Mâlik b. Duhşüm hakkında gerekçesi açıklanmayan bir nifak iddiası ileri sürülmüştür. Onun bazı münafıklarla sosyal ilişkiler kurmasının ve onlarla iyi geçinmesinin böyle bir dedikoduya yol açmış olması muhtemeldir. “Mâlik b. Duhşüm, Allah ve Resulü’nü sevmeyen bir münafıktır” diyen bir kişiyi Hz. Peygamber böyle konuşmaktan menetmiş ve, “Onun lâ ilâhe illallah dediğini görmüyor musun?” demiştir (Müsned, III, 174; IV, 44; V, 449, 450; Buhârî, “Śalât”, 46, “Teheccüd”, 36, “EŧǾime”, 15, “İstitâbetü’l-mürteddîn”, 9; Müslim, “Îmân”, 54, 55, “Mesâcid”, 263, 264). İbn Abdülber, Mâlik b.

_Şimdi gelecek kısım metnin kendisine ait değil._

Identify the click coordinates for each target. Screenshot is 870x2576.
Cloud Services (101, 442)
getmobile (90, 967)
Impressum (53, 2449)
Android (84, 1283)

Duhşüm’ün nifakla itham edilmesini doğru bulmamış, iyi bir müslüman olduğunu ortaya koyan davranışlarının böyle suçlamalara imkân vermeyeceğini söylemiştir. Onun Bedir Gazvesi’ndeki kahramanlığı, Mescid-i Dırâr’ı ortadan kaldırmak gibi önemli bir görevi Resûl-i Ekrem’in ona vermesi ve savaş meydanlarındaki yiğitliği Hz. Peygamber’e olan bağlılığını ortaya koymaktadır. Mâlik b. Duhşüm, Cemîle bint Übey b. Selûl ile evlenmiş, bu evlilikten Resûlullah’a biat eden hanımlardan biri olan Fürey‘a dünyaya geldiyse de nesli devam etmemiştir.

BİBLİYOGRAFYA:

Müsned, III, 174; IV, 44; V, 449, 450; VI, 9; Buhârî, “Śalât”, 46, “Teheccüd”, 36, “EŧǾime”, 15, “İstitâbetü’l-mürteddîn”, 9; Müslim, “Îmân”, 54, 55, “Mesâcid”, 263, 264; Vâkıdî, el-Meġāzî, I, 105, 117, 143, 282; III, 1046; İbn Hişâm, es-Sîre, II, 303, 304; IV, 174; İbn Sa‘d, eŧ-Ŧabaķāt, III, 466, 549; VIII, 380, 382, 383; Ebû Ubeyd Kāsım b. Sellâm, en-Neseb (nşr. Meryem M. Hayrüddir‘), Beyrut 1410/1989, s. 284; Fesevî, el-MaǾrife ve’t-târîħ, III, 559; İbn Abdülber, el-İstîǾâb, III, 372, 373; a.mlf., ed-Dürer fî İħtiśâri’l-meġāzî ve’s-siyer (nşr. Şevkī Dayf), Kahire 1983, s. 242; Nevevî, Şerĥu Müslim, I, 243, 244; İbn Hacer, el-İśâbe (Bicâvî), V, 721-722; VI, 41; VII, 556-557, 562; a.mlf., Fetĥu’l-bârî (Hatîb), I, 621; Tecrid Tercemesi, II, 365, 366.